LAYANAN: Dengan adanya Rumah Sakit Ibu dan Anak yang telah diresmikan beberapa waktu lalu, kebutuhan pegawai di RSUD dr. Raden Soedjono Selong semakin bertambah. (M. Gazali/Radar Lombok)

SELONG – Rumah Sakit Umum Daerah (RSUD) dr. Raden Soedjono Selong akan tetap memberdayakan semua tenaga kesehatan yang ada. Pihak rumah sakit tidak akan memangkas jumlah tenaga pegawa terutama yang berstatus honorer.

Diketahui, jumlah karyawan RSUD dr. Raden Soedjono Selong saat ini mencapai 1.300 orang. Dengan rincian yang berstatus PNS sebanyak 417 orang, sementara yang berstatus non PNS sebanyak 874 orang. “Semuanya tetap akan kami berdayakan. Jadi tidak ada pengurangan jumlah tenaga di RSUD dr. Raden Soedjono tahun ini, karena kami masih membutuhkan mereka,” kata
Kabag Umum RSUD dr. Raden Soedjono Selong, Lalu Bagus Wikrama, kemarin.
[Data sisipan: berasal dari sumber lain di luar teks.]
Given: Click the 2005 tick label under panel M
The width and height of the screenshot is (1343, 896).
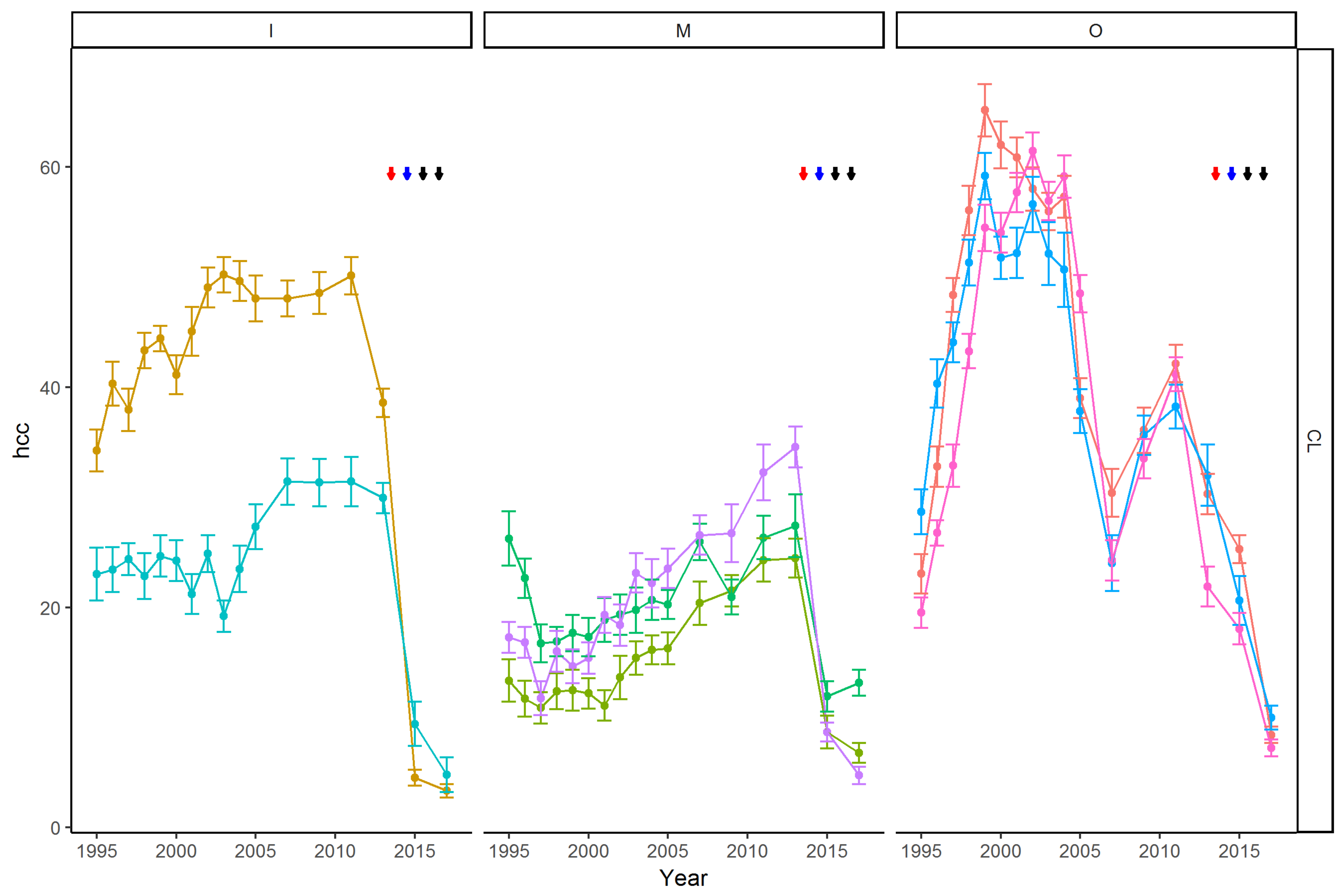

BACA JUGA :  Kunjungan Wisatawan ke Lotim Saat MotoGP Tidak Sesuai Ekspektasi

Tahun ini pihak RSUD  juga akan mengoperasikan Gedung Ibu dan Anak sehingga tenaga-tenaga yang sudah direkrut saat pandemi akan kembali dimanfaatkan terlebih tenaga bidan. Tenaga yang direkrut akan dialihkan ke Gedung Ibu dan Anak.”Nanti kita akan sambil melihat perkembangannya. Jika nanti kita masih kekurangan tenaga karena bertambahnya kamar kita akan lakukan rekrutmen kembali,” ungkapnya.
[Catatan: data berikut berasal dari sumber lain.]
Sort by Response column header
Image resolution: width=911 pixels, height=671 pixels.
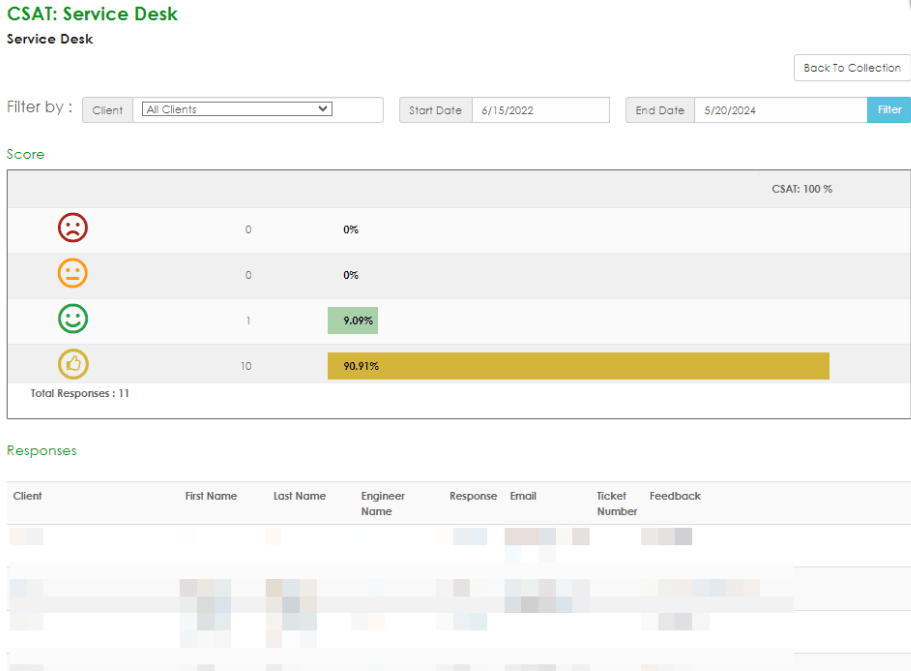click(473, 496)
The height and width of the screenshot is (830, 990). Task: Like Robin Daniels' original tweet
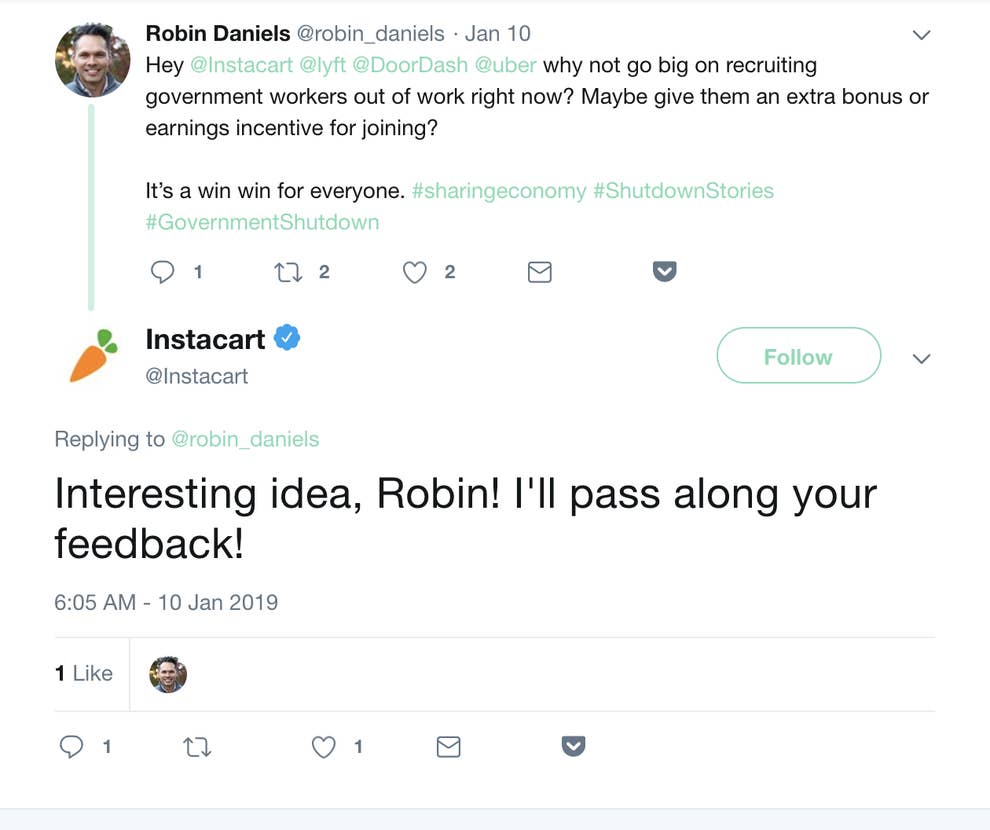tap(415, 271)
Jika nantinya RSUD Soedjono membutuhkan tenaga lagi, pihaknya akan berkoordinasi bersama Dinas Kesehatan (Dikes) Lotim, untuk menarik tenaga kesehatan yang akan dikurangi Dikes untuk dialihkan ke RSUD dengan melihat kebutuhan tenaga apa yang ada di RSUD.
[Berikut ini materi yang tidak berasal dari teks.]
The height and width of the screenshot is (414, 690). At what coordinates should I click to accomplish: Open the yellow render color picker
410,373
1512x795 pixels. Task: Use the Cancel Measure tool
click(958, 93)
BACA JUGA :  Tiga Desa Jadi Percontohan Desa Anti Korupsi

Termasuk juga sisi anggaran, pihaknya masih sanggup untuk menggaji semua karyawan. Sementara pada tahun 2022 ini, pihaknya sudah menganggarkan sebesar Rp 7 hingga Rp 8 miliar untuk insentif karyawan.“Nanti kita lihat apakah melakukan rekrut atau berkoordinasi dengan Dikes. Apakah tenaga yang akan dikurangi itu akan kita tarik ke RSUD, dengan melihat tenaga apa yang masih kurang, kita lihat saja perkembangannya seperti apa,” tutupnya.(lie)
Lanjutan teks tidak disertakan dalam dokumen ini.